    Für die Entscheidung ihrer Regierung, dem hohen Besuch die kalte Schulter zu zeigen, haben die Menschen in Oslo eher wenig Verständnis:"Ich finde, das ist schon schwer zu akzeptieren. Ich verstehe ja, dass Norwegen sich alle Wege offen halten will, aber ich finde, dass hat doch wirklich was von Opportunismus. So, als würde sich Norwegen verkaufen."
    Schweigen zwischen China und Norwegen
    Seit vier Jahren schweigt China Norwegen an. Denn vor vier Jahren hat Norwegens Nobelkomittee dem chinesischen Dissidenten Liu Xiaobo den Friedensnobelpreis überreicht. Norwegens Regierung beteuerte damals, dass das Komitee nicht das offizielle Norwegen repräsentiere. Das hat allerdings nicht viel geholfen. Wirtschaftlich hat die Funkstille Norwegen zwar kaum geschadet. Doch wer nicht miteinander redet, so rechtfertigt sich die norwegische Regierung jetzt, der könne beispielsweise auch beim Thema Menschenrechte nichts bewegen. Bård Petersen, Staatssekretär im Außenministerium: "Norwegen steht fest für Menschenrechte ein, das gilt selbstverständlich auch für China und die Bevölkerung von Tibet. Die Frage ist deswegen auch nicht, wo Norwegen in diesem Punkt steht, sondern wie wir am besten den norwegischen Standpunkt vermitteln können. Und da sind wir zum Schluss gekommen, dass es der beste Weg ist, den Dalai Lama nicht offiziell zu begrüßen."

* * * *

Aufgaben:
• A. Stimmen diese Aussagen mit dem Textauszug überein? Antworte jeweils mit Ja oder Nein und zitiere die entscheidenden Worte. (i) Die norwegische Regierung erklärte, das Komitee vertrete nicht das offizielle Norwegen. (ii) Die Funkstille hat Norwegen wirtschaftlich stark geschadet. (iii) Die Regierung hält es für den besten Weg, den Dalai Lama offiziell zu begrüßen.
• B. Welches Amt hat Bård Petersen laut dem Textauszug?
• C. Führe den Textauszug über das Schweigen zwischen China und Norwegen nach seinem letzten Satz weiter.

Ausgelesene Daten:
* * * *

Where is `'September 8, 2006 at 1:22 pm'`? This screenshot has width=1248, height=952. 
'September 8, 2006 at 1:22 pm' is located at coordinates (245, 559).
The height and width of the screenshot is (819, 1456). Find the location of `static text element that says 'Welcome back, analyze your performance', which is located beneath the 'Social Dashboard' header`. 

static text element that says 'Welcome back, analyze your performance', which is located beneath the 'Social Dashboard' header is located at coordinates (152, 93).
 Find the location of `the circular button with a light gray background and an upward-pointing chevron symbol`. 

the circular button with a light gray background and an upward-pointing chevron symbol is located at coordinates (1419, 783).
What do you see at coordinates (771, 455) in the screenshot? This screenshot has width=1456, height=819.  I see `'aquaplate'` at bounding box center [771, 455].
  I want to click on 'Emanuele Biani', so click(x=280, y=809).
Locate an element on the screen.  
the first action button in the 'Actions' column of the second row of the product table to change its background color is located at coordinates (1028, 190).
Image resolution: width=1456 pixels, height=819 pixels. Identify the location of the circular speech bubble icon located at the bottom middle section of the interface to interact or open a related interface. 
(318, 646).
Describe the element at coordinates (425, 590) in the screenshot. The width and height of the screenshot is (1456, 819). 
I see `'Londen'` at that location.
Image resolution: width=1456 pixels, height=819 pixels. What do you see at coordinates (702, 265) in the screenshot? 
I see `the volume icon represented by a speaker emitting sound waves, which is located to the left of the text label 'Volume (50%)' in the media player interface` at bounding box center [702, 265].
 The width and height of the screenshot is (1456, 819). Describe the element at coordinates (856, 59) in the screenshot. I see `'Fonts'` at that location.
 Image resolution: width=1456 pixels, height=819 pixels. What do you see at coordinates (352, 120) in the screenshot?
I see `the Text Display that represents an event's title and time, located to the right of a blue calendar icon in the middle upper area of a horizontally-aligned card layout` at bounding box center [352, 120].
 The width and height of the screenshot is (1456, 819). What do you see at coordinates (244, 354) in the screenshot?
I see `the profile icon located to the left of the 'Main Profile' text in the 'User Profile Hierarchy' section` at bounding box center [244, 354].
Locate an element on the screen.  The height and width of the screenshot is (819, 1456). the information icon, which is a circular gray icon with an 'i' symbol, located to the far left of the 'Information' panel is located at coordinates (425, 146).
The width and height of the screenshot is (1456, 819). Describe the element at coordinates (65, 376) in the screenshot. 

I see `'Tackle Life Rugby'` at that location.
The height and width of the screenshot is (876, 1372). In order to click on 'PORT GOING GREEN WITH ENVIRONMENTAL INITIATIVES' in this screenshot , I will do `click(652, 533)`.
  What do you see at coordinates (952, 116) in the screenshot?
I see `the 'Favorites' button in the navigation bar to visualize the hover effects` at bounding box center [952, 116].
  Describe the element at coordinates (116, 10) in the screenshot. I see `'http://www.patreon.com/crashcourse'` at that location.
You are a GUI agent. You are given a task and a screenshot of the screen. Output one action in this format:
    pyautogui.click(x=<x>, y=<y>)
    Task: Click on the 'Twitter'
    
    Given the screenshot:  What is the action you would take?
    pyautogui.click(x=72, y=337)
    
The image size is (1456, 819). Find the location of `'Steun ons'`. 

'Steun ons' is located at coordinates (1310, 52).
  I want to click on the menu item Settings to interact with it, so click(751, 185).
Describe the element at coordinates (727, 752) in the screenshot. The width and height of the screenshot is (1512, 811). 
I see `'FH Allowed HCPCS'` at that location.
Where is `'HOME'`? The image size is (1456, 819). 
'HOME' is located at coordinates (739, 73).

* * * *

Antworten:
• A.
(i) Ja: „Norwegens Regierung beteuerte damals, dass das Komitee nicht das offizielle Norwegen repräsentiere.“
(ii) Nein: „Wirtschaftlich hat die Funkstille Norwegen zwar kaum geschadet.“
(iii) Nein: „dass es der beste Weg ist, den Dalai Lama nicht offiziell zu begrüßen.“

• B. Er ist Staatssekretär im Außenministerium.

• C.
    Schelte hat es gegeben für diese Entscheidung. Banale Unterwürfigkeit und Feigheit haben Kritiker der Regierung vorgeworfen. John Peder Egenæs, Generalsekretär von Amnesty International Norwegen meint, das Land tanze nach Chinas Pfeife: "Damit schlägt Norwegen einen gefährlichen Weg ein, ganz generell in seiner außenpolitischen Arbeit, und im Besonderen, was Menschenrechte angeht. Und so schiebt Norwegen die Rechte der Tibeter in einen Schattenbereich abseits der Politik. Genau dahin, wo China sie haben will. Und das erreicht China, indem es uns den Mund verbietet."
    Der Dalai Lama nimmt es gelassen
    Doch er wäre nicht der Dalai Lama, wenn er den Wirbel um seinen Besuch in Norwegen nicht gelassen nehmen würde. Am Tag vor seiner Ankunft in Oslo sagte er während einer Pressekonferenz: "Wenn ich eine politische Agenda hätte, dann wäre es wichtig, Politiker zu treffen. Aber da mein Besuch völlig unpolitisch ist, gibt es gar kein Problem." Ganz im Gegenteil äußerte sich der Friedensnobelpreisträger sogar zufrieden darüber, dass die Aufmerksamkeit durch die Debatte auch auf seine Herzensfragen gelenkt würde.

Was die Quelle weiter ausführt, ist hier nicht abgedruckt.